Does CR3 change when an interrupt is fired on x86 machines?

Question

On x86 machines, does CR3 change (not just the value of EIP) when an interrupt is fired?

Answer 1

The processor saves the following state when an interrupt or exception occurs (see Intel 64 and IA-32 Architectures Software Developer’s Manual Volume 3 (3A, 3B & 3C): System Programming Guide, 6.12.1.) :

• If the DPL (destination privilege level) is equal to the CPL (current privilege level), then the following registers and possibly an error code is pushed to the current stack before control is handed to the interrupt handler:

  EFLAGS, CS, EIP
  

• If on the other hand the DPL is lower than the CPL, then additionally to the above registers the SS and ESP registers are pushed onto another stack (specified in the TSS).
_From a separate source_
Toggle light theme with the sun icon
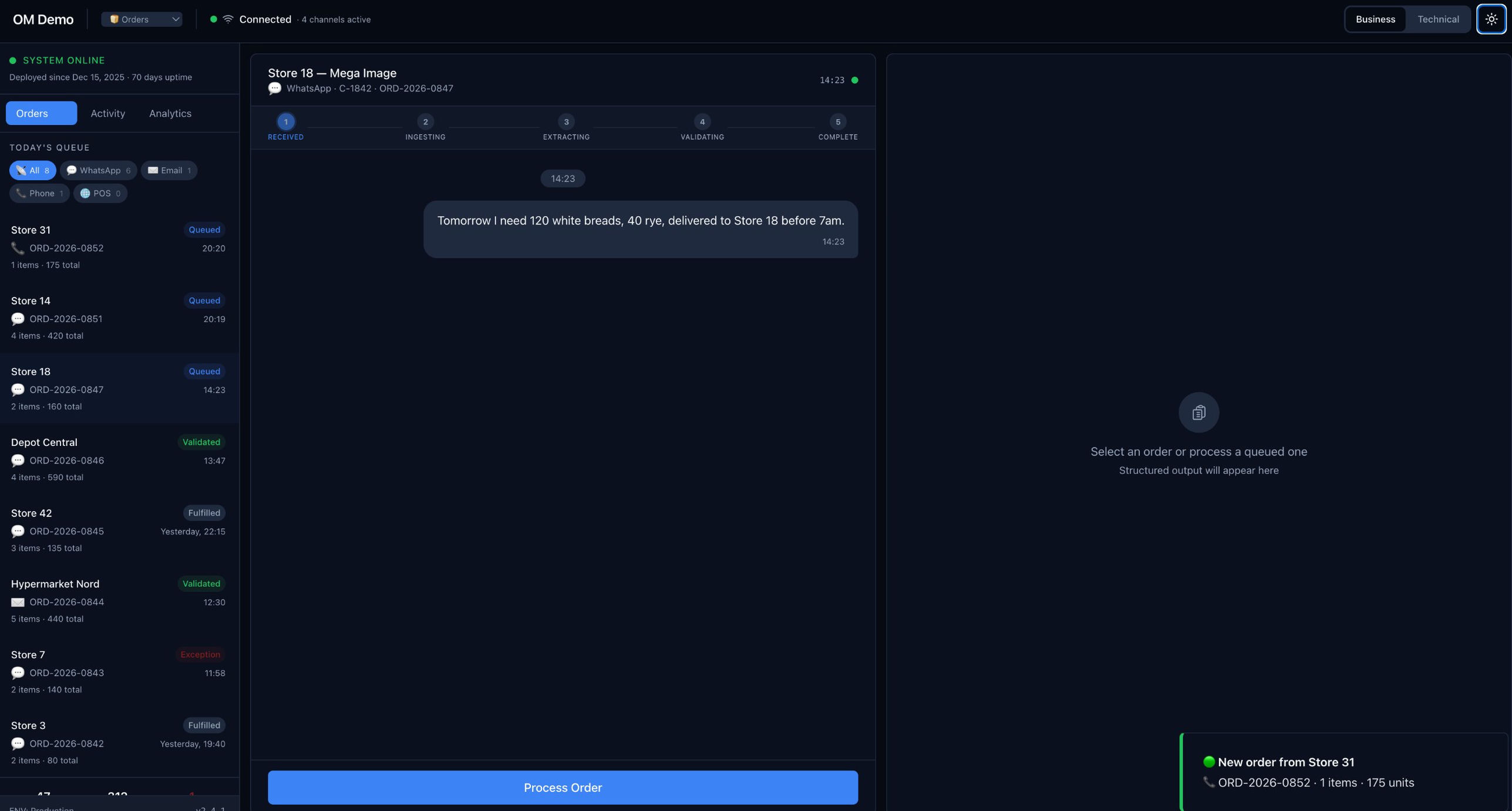This screenshot has width=1512, height=811. 1491,19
Since the processor must enable the operating system to restore the state of the interrupted process, it's impossible for the processor to change any other than the above registers on its own. Thus CR3 is not changed.
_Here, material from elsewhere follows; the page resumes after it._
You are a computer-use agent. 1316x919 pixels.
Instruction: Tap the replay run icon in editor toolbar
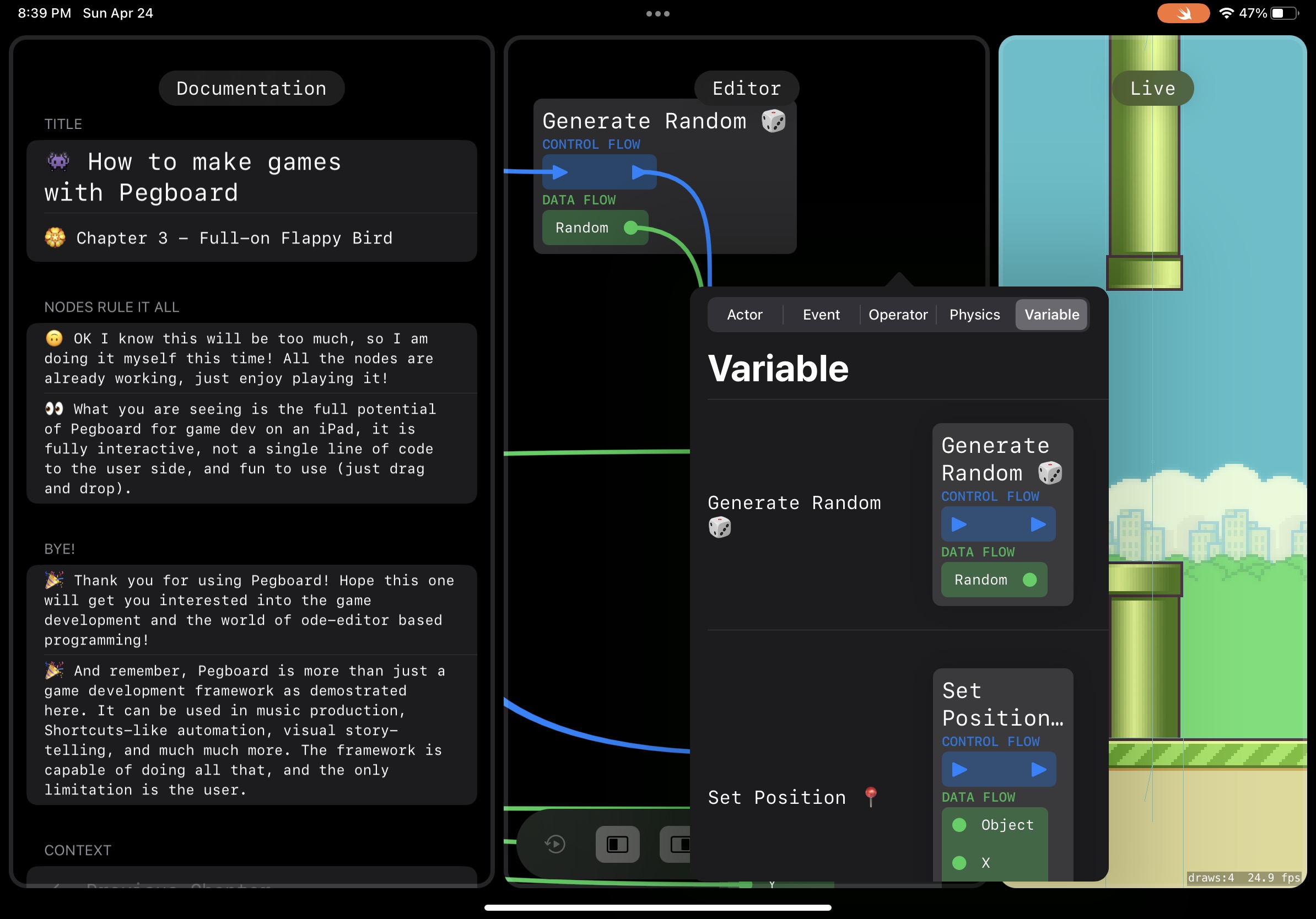point(555,844)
An implication of this is that the code for the interrupt handler must be accessible in every virtual address space in which an interrupt may occur. Because of that, and because such a handler usually calls additional code from the kernel, most kernels map a good portion of their own code and data into the address space of every process, reducing the available memory space for each process. Usually this mapping is established at the "upper end" of the addressable memory space, around 3GB.
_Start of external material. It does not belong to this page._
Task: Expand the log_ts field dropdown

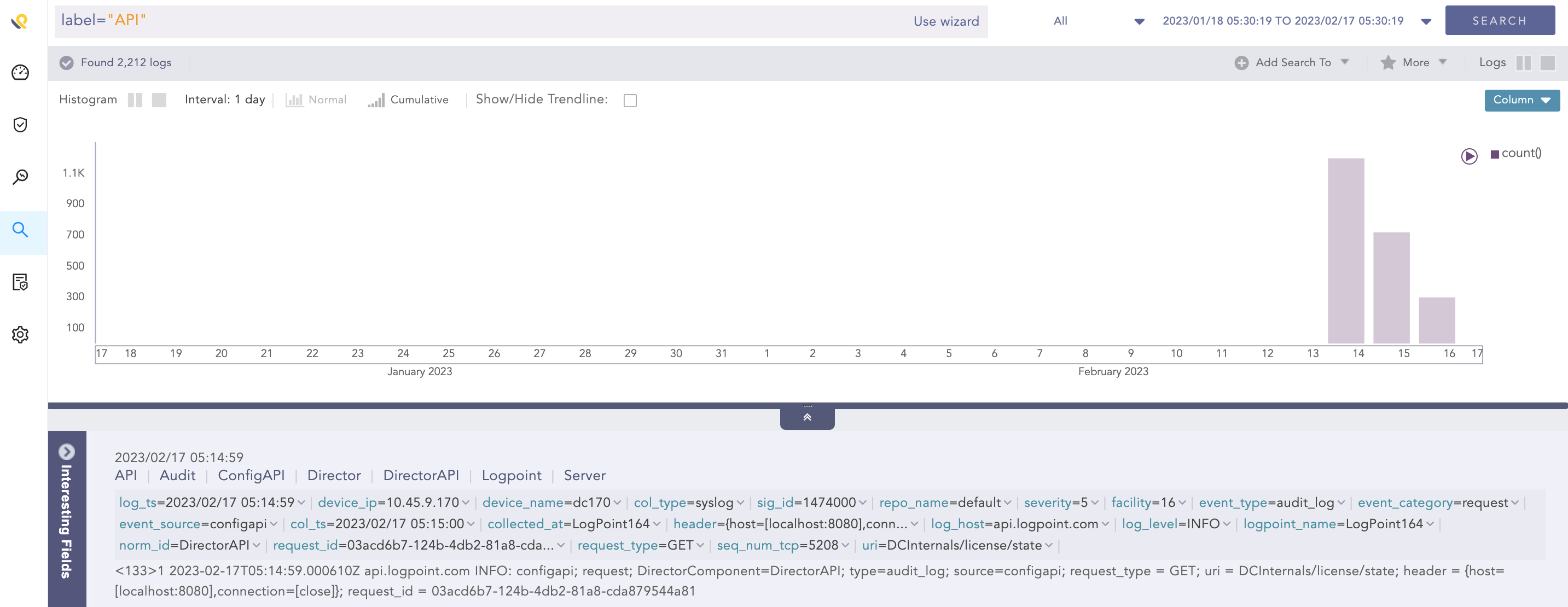Action: pos(301,503)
In a hobby kernel I wrote long ago I took the approach of trying to keep the address space of the processes as large as possible, thus I only mapped the interrupt handler as well as some code and the required data to change to a dedicated kernel address space before actually handling the interrupt into the address space of the processes. This turned out to be rather difficult, with only a questionable benefit, which is why I guess most systems don't take this approach.

---

If there is a task gate descriptor in the interrupt descriptor table, then when that interrupt fires a hardware task switch will happen, saving the state of the processor into the current TSS and loading the state from the TSS referenced by the task gate. This includes loading the value of the CR3 register, thus changing the virtual address space (see 7.3. of above mentioned manual).

This is hardly done in practice, though, since hardware task switching is - as the name suggests - highly depended of the hardware and as such only supported on x86 CPUs. Because of the rare use of that feature, even the corresponding 64 bit CPUs no longer support it:

In 64-bit mode, task switching is not supported [..]

[Intel manual mentioned above, 7.2.3]